* Work item: Using the records below, locate all lines containing "beside" and return them.

Saved data entries
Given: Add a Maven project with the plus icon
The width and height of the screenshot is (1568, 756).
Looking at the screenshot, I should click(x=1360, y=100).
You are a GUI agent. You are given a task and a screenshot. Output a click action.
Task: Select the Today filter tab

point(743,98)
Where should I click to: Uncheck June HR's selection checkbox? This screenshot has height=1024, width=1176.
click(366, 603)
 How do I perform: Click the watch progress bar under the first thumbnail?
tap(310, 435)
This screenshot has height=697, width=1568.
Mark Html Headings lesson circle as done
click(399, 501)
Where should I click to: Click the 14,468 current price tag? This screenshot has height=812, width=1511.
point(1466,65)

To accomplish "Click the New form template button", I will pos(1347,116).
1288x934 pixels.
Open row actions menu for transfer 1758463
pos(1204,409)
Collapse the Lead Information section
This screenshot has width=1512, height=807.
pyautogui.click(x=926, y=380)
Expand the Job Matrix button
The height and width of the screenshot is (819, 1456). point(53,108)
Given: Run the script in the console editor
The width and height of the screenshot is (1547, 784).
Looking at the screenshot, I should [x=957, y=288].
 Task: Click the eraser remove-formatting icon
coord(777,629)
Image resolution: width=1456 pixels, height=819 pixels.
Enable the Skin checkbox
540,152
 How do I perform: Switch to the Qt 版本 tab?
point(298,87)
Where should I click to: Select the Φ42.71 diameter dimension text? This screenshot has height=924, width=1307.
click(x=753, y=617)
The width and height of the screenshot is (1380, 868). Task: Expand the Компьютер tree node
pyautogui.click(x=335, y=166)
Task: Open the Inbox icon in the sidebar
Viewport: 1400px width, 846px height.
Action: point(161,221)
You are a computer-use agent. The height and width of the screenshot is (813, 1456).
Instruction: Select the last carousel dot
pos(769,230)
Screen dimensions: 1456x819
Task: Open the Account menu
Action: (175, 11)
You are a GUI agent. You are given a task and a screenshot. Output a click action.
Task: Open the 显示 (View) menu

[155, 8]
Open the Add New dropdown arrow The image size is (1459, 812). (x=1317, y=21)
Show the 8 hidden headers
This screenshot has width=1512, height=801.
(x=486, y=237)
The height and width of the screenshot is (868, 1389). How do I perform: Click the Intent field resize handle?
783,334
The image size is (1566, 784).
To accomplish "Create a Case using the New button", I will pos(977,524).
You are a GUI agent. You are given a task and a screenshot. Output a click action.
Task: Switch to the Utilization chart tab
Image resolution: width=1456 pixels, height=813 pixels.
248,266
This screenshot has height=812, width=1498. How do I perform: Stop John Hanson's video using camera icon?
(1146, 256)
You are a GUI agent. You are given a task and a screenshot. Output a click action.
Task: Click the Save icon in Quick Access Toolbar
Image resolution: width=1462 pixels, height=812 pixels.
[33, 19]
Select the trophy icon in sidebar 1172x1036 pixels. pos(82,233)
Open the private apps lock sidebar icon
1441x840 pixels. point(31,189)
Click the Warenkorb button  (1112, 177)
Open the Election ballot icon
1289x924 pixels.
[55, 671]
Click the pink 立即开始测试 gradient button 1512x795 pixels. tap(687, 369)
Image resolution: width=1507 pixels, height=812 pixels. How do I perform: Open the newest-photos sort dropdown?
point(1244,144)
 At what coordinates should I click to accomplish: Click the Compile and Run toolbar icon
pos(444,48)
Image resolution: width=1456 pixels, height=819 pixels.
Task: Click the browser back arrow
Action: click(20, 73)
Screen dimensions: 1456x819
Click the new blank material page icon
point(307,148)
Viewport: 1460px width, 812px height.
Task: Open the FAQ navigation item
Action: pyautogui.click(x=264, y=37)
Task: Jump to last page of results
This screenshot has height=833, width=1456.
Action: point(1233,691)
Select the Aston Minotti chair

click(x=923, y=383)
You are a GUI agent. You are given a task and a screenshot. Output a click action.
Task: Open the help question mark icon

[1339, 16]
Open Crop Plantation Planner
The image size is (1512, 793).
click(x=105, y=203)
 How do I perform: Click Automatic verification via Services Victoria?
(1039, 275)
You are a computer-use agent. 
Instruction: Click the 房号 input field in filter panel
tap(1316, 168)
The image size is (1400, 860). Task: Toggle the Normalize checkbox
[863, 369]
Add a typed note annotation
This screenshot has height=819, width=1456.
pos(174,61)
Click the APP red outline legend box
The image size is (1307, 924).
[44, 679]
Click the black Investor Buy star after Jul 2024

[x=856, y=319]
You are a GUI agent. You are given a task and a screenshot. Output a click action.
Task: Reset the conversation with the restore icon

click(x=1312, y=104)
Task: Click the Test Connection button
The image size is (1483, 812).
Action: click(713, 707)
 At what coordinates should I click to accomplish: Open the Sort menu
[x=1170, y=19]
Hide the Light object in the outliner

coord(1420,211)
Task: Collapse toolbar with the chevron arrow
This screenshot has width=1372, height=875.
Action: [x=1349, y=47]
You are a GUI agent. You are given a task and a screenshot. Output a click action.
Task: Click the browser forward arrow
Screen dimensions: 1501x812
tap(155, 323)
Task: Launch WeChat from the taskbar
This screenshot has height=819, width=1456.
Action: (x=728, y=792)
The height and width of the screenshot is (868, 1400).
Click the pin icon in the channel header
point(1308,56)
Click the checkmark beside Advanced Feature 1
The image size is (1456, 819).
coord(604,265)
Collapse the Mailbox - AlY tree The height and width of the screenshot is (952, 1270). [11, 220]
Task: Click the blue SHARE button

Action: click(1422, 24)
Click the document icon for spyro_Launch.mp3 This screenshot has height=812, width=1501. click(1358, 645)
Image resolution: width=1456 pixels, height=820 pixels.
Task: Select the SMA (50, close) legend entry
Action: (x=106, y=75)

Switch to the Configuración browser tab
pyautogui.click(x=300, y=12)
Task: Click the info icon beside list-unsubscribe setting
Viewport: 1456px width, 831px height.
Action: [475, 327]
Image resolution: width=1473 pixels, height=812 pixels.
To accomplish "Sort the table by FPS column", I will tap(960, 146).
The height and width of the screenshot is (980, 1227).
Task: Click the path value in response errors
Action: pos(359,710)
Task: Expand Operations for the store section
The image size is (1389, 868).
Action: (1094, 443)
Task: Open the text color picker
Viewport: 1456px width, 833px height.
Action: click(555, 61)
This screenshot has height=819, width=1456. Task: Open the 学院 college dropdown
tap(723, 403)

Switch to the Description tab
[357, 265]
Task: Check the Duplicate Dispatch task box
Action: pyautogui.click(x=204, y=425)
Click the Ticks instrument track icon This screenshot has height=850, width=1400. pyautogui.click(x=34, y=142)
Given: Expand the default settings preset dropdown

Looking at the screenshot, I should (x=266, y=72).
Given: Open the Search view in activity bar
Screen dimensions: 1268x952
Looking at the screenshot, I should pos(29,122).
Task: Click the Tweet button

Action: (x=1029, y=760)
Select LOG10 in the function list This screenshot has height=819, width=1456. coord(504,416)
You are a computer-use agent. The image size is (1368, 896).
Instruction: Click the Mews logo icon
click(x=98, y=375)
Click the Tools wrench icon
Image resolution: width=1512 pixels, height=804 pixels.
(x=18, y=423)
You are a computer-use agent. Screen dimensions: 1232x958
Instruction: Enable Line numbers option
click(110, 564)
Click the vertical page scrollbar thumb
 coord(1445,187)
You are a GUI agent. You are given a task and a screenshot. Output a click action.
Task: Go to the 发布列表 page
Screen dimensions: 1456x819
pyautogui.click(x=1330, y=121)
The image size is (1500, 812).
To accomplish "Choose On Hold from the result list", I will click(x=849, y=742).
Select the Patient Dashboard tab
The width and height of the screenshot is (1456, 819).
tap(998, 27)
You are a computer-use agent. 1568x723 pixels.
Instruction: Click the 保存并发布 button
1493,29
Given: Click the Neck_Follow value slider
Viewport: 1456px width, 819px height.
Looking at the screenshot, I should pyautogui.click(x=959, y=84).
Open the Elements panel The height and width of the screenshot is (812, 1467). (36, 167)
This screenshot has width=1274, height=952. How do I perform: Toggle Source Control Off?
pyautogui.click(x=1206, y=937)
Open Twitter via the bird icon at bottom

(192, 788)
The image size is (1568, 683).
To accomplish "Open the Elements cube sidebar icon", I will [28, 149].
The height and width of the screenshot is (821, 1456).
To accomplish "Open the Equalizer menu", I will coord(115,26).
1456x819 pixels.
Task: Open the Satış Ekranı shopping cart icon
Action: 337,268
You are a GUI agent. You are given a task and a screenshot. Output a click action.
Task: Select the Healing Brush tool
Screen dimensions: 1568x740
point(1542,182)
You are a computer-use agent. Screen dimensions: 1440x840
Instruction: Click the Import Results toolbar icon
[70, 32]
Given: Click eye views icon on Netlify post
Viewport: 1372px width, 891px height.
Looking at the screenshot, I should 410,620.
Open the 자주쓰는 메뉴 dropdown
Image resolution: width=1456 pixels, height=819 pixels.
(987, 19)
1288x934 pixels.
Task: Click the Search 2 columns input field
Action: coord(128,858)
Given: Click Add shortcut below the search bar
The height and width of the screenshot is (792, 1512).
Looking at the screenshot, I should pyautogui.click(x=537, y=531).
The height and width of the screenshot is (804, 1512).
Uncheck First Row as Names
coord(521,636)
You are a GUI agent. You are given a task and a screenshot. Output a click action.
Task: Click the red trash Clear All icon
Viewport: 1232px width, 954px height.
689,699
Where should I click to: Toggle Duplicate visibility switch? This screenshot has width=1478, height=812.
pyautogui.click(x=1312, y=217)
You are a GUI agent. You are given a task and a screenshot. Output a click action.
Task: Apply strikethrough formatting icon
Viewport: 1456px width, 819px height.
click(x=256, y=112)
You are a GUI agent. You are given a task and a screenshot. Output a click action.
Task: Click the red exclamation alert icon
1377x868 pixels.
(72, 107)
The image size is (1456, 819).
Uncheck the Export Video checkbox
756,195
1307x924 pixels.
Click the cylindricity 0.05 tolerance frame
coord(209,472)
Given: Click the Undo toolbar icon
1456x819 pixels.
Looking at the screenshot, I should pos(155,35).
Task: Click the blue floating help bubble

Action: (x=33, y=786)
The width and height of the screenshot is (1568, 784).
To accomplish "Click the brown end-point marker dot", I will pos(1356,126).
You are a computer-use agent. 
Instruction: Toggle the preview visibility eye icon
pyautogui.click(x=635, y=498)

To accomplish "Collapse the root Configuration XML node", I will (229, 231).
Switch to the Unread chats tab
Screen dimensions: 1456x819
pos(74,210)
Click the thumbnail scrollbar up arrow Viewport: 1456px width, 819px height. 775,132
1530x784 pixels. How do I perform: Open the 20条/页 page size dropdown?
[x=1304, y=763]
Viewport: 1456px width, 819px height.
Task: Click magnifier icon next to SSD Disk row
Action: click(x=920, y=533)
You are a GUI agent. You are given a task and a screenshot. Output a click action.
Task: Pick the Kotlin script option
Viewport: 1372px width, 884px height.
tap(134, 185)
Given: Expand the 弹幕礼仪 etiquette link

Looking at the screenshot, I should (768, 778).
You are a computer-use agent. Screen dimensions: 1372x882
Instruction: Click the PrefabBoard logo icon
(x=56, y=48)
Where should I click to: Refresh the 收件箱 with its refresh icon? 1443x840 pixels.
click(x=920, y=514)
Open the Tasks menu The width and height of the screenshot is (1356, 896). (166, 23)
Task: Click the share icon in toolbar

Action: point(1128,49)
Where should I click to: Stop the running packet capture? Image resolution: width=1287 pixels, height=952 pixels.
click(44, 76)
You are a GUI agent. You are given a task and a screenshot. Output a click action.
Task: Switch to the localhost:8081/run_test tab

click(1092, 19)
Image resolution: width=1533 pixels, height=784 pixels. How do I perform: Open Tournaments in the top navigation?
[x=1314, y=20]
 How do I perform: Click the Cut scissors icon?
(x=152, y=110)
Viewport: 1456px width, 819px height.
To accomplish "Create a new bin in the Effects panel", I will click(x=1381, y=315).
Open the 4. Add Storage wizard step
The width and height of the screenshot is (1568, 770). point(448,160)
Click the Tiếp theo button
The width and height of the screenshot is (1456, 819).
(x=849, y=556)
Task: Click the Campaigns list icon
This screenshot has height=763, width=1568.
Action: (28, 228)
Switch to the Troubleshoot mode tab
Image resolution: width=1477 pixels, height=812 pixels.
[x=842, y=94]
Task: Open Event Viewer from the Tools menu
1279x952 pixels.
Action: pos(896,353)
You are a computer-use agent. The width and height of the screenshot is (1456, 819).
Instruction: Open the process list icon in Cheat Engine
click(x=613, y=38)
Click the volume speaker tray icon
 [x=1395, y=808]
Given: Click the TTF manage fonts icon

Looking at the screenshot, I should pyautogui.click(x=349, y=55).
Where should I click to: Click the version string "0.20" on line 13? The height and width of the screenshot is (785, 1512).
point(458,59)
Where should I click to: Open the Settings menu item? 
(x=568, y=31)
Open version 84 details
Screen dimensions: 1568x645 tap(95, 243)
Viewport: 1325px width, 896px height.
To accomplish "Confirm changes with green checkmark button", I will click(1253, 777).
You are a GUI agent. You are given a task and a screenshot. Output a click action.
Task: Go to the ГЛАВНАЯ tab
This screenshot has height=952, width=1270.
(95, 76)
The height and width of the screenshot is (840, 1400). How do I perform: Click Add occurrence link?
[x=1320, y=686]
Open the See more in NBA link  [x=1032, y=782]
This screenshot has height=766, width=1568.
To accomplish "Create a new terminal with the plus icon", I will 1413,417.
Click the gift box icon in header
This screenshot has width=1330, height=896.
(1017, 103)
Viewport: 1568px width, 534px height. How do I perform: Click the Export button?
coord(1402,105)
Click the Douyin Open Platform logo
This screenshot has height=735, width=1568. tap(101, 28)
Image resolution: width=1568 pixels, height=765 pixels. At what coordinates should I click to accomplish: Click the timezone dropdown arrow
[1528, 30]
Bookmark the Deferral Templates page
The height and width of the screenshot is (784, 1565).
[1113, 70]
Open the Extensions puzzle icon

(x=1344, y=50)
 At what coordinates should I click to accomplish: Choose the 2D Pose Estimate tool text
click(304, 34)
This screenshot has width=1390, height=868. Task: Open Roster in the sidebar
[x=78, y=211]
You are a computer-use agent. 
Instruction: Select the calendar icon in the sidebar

* Response:
Click the checkmark beside Advanced Feature 1
Task: Click the info icon beside list-unsubscribe setting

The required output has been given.